>> Begin Data supplied

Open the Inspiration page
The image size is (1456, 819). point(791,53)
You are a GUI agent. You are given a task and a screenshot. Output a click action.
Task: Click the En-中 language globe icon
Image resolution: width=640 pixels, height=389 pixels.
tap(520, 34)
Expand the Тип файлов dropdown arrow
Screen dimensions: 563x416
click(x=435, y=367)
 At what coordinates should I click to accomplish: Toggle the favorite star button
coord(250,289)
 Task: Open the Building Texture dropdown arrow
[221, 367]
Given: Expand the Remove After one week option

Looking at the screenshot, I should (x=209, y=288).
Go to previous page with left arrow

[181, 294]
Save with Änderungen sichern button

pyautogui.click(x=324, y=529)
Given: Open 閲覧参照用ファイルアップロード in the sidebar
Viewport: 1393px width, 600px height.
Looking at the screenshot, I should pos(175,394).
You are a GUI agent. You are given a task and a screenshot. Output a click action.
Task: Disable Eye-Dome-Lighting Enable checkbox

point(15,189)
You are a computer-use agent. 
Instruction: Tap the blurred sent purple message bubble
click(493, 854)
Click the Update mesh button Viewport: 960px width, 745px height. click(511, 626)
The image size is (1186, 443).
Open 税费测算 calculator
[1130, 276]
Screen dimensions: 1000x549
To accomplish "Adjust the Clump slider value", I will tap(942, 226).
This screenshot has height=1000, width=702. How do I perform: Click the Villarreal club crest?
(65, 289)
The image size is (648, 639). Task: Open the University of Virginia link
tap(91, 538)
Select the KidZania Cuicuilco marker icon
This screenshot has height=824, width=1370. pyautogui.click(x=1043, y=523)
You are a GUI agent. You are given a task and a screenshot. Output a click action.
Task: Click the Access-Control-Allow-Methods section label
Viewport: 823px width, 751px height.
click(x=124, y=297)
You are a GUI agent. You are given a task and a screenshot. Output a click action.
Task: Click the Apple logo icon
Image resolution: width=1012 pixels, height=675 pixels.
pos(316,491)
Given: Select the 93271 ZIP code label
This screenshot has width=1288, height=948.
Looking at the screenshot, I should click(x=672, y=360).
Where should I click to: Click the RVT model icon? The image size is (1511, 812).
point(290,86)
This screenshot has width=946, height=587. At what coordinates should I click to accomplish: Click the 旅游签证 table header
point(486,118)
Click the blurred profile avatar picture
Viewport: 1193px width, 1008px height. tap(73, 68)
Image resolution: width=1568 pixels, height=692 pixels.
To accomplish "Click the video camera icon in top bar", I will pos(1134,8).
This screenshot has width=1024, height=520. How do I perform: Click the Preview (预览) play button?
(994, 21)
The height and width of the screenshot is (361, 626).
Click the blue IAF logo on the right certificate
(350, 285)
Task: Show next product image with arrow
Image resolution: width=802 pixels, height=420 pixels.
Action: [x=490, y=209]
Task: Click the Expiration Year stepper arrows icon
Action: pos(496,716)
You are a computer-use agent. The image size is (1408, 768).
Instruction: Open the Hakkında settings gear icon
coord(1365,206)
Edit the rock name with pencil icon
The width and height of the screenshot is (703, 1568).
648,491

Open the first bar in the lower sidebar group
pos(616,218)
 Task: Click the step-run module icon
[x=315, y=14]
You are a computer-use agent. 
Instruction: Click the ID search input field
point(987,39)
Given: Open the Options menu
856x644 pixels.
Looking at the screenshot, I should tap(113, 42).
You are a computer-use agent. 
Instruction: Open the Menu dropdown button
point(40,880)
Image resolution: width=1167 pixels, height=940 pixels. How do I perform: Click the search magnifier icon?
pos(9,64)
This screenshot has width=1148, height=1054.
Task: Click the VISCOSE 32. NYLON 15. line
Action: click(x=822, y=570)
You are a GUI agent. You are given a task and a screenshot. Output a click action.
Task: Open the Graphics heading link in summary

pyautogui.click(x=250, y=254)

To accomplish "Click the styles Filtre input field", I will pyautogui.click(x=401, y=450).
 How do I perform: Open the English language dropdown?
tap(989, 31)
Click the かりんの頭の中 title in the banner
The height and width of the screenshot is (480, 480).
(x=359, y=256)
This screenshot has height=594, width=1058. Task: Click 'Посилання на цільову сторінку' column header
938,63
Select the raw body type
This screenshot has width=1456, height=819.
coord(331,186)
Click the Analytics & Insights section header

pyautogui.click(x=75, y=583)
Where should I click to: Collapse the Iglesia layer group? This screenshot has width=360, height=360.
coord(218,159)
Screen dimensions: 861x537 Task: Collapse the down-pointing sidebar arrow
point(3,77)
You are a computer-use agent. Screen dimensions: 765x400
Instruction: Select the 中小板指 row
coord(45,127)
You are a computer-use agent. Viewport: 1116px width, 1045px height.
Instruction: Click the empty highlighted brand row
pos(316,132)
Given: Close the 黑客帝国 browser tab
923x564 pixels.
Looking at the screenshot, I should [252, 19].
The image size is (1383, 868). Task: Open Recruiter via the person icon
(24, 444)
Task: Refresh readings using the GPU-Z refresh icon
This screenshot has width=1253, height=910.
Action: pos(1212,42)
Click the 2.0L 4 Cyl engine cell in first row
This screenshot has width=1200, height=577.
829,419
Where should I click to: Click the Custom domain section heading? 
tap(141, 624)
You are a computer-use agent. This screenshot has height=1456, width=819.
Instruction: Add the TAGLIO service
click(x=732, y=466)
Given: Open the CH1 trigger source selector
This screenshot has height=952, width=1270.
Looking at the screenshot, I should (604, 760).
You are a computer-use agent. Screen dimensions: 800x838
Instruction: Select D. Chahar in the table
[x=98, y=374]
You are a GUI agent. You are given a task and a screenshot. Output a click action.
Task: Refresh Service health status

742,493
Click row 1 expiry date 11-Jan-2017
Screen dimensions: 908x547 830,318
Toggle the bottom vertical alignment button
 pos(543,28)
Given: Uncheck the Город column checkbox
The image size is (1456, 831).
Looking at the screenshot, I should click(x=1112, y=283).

>> End Data supplied

# [Given problem]
Reproduce the records starting at the line containing "You are a computer-use agent. Viewport: 1116px" and ending at the line containing "tap(141, 624)", swapping "refresh icon" for "reload icon" and leaving everything else unchanged.

# [Exercise output]
You are a computer-use agent. Viewport: 1116px width, 1045px height.
Instruction: Click the empty highlighted brand row
pos(316,132)
Given: Close the 黑客帝国 browser tab
923x564 pixels.
Looking at the screenshot, I should [252, 19].
The image size is (1383, 868). Task: Open Recruiter via the person icon
(24, 444)
Task: Refresh readings using the GPU-Z reload icon
This screenshot has width=1253, height=910.
Action: pos(1212,42)
Click the 2.0L 4 Cyl engine cell in first row
This screenshot has width=1200, height=577.
829,419
Where should I click to: Click the Custom domain section heading? 
tap(141, 624)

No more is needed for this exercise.